Records shown section start

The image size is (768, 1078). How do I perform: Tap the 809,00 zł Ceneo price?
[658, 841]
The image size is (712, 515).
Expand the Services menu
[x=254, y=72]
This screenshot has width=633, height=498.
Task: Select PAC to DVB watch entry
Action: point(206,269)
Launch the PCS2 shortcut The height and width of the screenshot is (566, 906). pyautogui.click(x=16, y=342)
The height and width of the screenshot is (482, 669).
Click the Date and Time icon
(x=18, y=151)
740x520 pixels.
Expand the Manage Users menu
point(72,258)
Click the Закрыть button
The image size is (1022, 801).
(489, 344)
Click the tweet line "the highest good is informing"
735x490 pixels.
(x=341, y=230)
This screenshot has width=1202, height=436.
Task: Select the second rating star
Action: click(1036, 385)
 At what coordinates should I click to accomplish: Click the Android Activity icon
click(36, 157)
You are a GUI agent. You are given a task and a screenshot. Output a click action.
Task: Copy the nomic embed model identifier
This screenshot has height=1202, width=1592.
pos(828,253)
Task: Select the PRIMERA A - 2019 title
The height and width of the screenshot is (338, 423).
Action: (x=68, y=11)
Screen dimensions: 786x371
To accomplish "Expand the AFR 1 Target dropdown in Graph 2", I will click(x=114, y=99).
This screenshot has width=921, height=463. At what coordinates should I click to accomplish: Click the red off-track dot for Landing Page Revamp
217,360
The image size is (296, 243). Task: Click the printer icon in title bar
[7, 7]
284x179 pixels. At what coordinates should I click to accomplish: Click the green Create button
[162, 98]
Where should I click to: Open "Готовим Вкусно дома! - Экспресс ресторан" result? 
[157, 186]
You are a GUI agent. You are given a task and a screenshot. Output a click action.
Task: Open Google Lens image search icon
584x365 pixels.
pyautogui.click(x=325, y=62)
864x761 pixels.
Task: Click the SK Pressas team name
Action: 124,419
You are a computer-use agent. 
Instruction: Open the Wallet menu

Records shown section end

■ Exercise details ■
Your answer must be the lines above, unchanged, from the first one through the line that holds "The image size is (712, 515).", inclusive, and no others.

■ Written solution ■
The image size is (768, 1078). How do I perform: Tap the 809,00 zł Ceneo price?
[658, 841]
The image size is (712, 515).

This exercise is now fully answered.